Damian Karl Wereta is a second striker.

His second strikes were for two convictions for wounding with intent to cause grievous bodily harm, committed on fellow prisoners, for which he received a sentence of 7 years 9 months imprisonment, cumulative on his existing first strike sentence.  He and other prisoners attacked three others in a cell with improvised weapons, leaving one victim with a life-threatening neck injury.  He committed his second strike offences while in prison serving his first strike sentence.  The Judge said he would have imposed a 50% minimum non-parole period, if it wasn’t for Three Strikes requiring that the entire sentence be served in full without parole.

As a result, Wereta is certain to serve almost 4 years more in prison than would be the case without Three Strikes. Despite his serious offending he would be eligible for parole after just half his sentence.

Despite Wereta committing numerous violent offences while in prison and his long history of violent offending, the Judiciary have failed to protect the public by sentencing him to preventive detention, despite the Crown asking for that sentence in 2015.  Wereta has also attacked a Crown prosecutor while in Court.

His first strike offence was for the aggravated robbery of a suburban dairy, which he committed with his brother.  For that, and other offending, he received a sentence of 10 years 6 months imprisonment.  Aggravated robberies of dairies can have devastating consequences for the victims.

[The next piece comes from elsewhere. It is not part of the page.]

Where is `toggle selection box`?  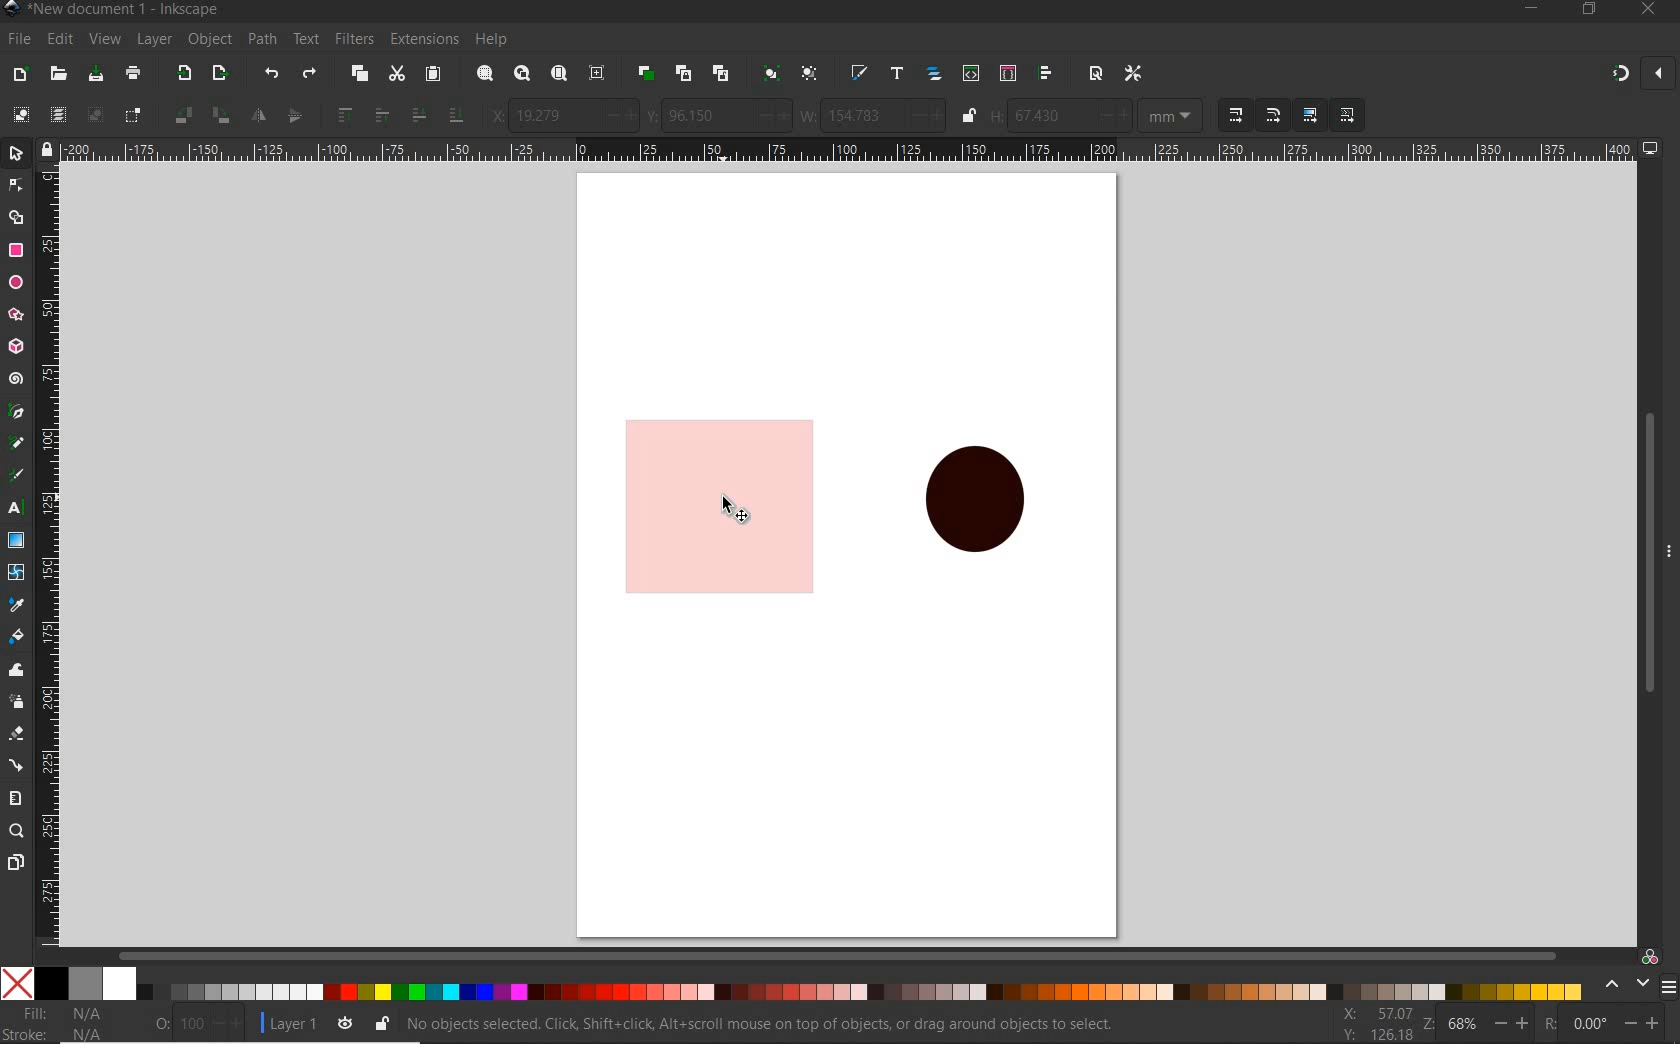 toggle selection box is located at coordinates (133, 116).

Apart from the obvious violence suffered, the psychological impact is often huge, and financially can be crippling on people often barely able to eke out a living from running their dairy, working long hours, 7 days a week.  When sentenced for this offending in 2013, the court had to have 13 police and security officers in court to ensure Wereta and his brother, who was also being sentenced, behaved themselves.  Both were heavily manacled for the sentencing.

Damian Wereta has at least 76 criminal convictions, including at least 25 convictions for violent offending, and an unknown number of Youth Court convictions.  He is a gang memberAged approximately 38, a psychologist has assessed him at a very high risk of offending and creating new victims, whether in prison or out on the community.

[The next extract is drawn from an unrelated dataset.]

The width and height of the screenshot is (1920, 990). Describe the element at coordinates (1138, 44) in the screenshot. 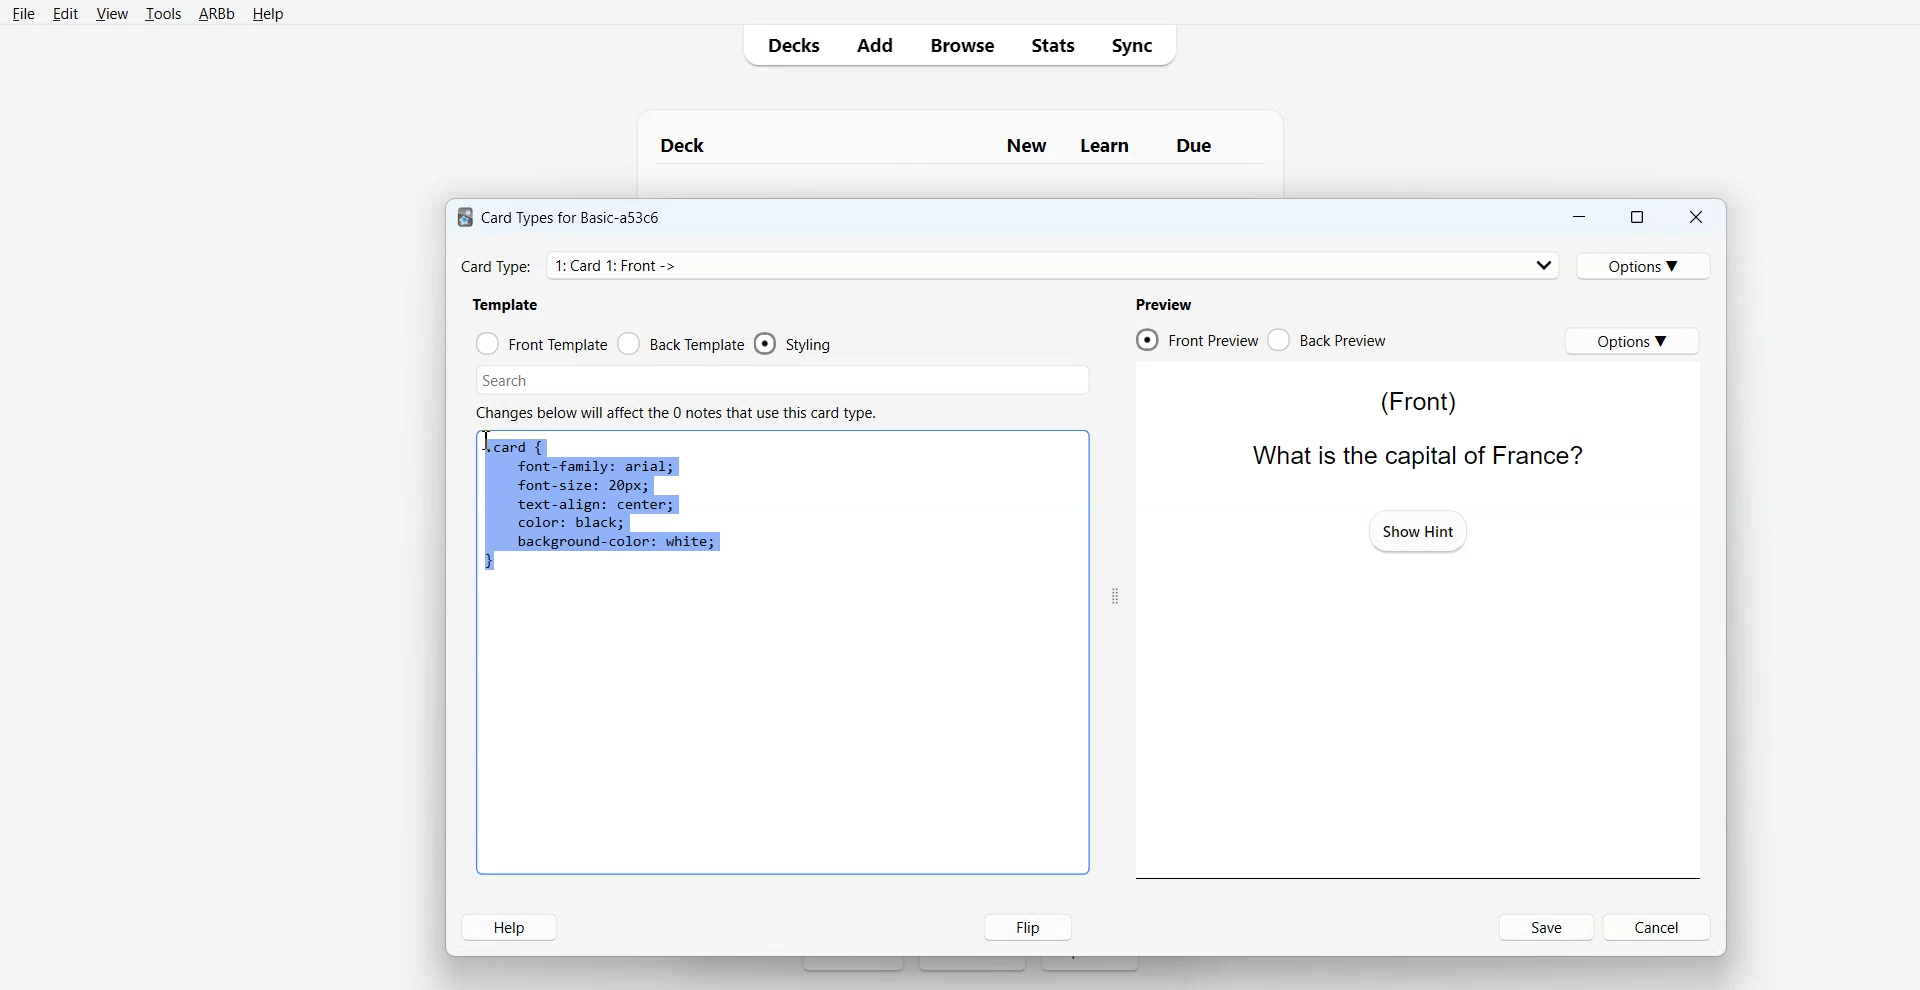

I see `Sync` at that location.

Prime Minister Jacinda Ardern and Justice Minister Andrew Little want the Parole Board to be able to let him out early, which would allow him to continue his violent offending in the community, rather than in the confines of prison.

Under Three Strikes, Wereta will remain in prison, ineligible for parole, until at least September 2022.

His background is sad, but also makes you realise the chances of rehabilitation are so limited. His dad was a gang chapter president.  He was into drugs and alcohol at a very early age. CYFS got involved with him once he was seven. He never went to secondary school. He has fathered seven children himself. He appears to have never had a job.